Le temps découvre enfin ce qui est le plus caché. Il fera connaître un jour votre innocence, et la malice de ceux qui vous calomnient; Quand on verra par vos actions que vous êtes la lumière du monde, que vous comblez de grâces tous les hommes, et que vous éclaterez en toutes sortes de vertus, on ne s’arrêtera plus alors aux discours de vos calomniateurs; mais on jugera de vous selon la vérité. Vos ennemis passeront publiquement pour des imposteurs, pour des médisants, pour des âmes noires et malignes, et votre vertu sera plus éclatante que le soleil.

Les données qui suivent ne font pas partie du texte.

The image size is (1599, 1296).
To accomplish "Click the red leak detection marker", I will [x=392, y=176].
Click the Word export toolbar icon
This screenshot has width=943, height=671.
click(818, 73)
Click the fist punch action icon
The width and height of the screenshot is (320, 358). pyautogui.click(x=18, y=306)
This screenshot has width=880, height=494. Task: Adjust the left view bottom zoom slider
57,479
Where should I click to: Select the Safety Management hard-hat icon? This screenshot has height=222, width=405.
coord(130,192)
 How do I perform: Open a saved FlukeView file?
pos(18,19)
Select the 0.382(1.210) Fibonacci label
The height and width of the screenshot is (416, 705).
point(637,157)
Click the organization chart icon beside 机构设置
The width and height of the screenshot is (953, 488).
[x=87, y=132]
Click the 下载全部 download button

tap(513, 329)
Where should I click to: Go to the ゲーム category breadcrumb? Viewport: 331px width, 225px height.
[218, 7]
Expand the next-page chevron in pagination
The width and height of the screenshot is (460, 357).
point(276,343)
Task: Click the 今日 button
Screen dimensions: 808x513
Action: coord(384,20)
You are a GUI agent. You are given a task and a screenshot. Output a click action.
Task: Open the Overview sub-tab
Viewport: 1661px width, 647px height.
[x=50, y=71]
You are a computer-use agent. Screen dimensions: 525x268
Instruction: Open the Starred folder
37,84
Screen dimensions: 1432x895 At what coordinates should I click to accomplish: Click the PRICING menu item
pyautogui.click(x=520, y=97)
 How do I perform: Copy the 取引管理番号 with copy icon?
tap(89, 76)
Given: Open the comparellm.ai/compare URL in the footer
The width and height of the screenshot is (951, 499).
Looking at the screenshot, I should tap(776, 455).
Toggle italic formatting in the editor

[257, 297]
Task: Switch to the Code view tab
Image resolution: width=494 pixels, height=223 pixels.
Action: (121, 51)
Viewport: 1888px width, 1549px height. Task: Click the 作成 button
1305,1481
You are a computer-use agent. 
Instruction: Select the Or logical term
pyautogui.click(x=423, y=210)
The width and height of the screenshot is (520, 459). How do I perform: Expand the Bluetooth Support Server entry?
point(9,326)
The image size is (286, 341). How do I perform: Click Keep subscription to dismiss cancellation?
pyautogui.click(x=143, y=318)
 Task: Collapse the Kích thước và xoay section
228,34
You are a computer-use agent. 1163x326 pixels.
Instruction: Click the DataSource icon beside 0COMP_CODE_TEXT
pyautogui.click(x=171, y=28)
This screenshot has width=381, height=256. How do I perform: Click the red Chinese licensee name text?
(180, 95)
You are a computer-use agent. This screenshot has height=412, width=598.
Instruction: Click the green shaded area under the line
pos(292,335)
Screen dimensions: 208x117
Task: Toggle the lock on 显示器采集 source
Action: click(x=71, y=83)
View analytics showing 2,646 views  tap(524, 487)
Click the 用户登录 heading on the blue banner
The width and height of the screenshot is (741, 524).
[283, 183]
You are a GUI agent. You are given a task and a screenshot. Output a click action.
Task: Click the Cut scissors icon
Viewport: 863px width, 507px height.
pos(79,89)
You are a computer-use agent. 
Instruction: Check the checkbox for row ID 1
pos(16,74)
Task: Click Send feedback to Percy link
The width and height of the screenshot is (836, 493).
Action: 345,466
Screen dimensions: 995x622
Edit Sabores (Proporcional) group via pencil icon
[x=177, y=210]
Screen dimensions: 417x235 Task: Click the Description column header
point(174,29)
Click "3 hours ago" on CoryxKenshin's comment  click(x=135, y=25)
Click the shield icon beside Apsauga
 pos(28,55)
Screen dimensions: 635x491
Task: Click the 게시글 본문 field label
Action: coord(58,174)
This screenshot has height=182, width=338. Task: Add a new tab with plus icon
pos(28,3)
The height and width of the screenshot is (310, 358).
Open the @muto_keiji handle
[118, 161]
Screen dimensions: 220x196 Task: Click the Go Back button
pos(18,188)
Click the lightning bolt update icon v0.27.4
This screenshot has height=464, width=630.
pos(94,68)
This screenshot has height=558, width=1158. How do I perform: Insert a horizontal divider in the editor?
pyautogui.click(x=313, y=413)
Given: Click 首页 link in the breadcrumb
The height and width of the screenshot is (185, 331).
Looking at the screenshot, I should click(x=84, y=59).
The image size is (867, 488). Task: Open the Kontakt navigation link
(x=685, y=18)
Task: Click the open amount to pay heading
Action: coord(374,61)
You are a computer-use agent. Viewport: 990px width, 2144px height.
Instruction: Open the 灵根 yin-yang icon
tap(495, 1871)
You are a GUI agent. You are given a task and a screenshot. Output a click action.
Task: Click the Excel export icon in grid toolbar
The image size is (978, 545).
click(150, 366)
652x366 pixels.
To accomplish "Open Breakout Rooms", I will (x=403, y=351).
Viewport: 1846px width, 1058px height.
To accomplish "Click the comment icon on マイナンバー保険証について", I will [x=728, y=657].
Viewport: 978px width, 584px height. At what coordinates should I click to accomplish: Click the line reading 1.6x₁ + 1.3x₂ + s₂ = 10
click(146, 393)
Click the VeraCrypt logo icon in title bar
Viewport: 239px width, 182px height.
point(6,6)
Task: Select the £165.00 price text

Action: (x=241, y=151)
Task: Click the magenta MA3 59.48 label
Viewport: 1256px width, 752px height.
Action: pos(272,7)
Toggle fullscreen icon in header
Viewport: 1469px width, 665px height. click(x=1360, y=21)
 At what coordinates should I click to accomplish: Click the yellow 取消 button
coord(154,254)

Votre réputation se répandra et se publiera dans toute la terre, et tous les hommes seront les témoins de vos grandes actions. Ne vous laissez donc pas abattre par les maux que je vous prédis maintenant, mais fortifiez-vous par l’espérance des biens à venir. Car remplissant la mission à laquelle je vous destine, il est impossible que vous demeuriez éternellement dans l’obscurité.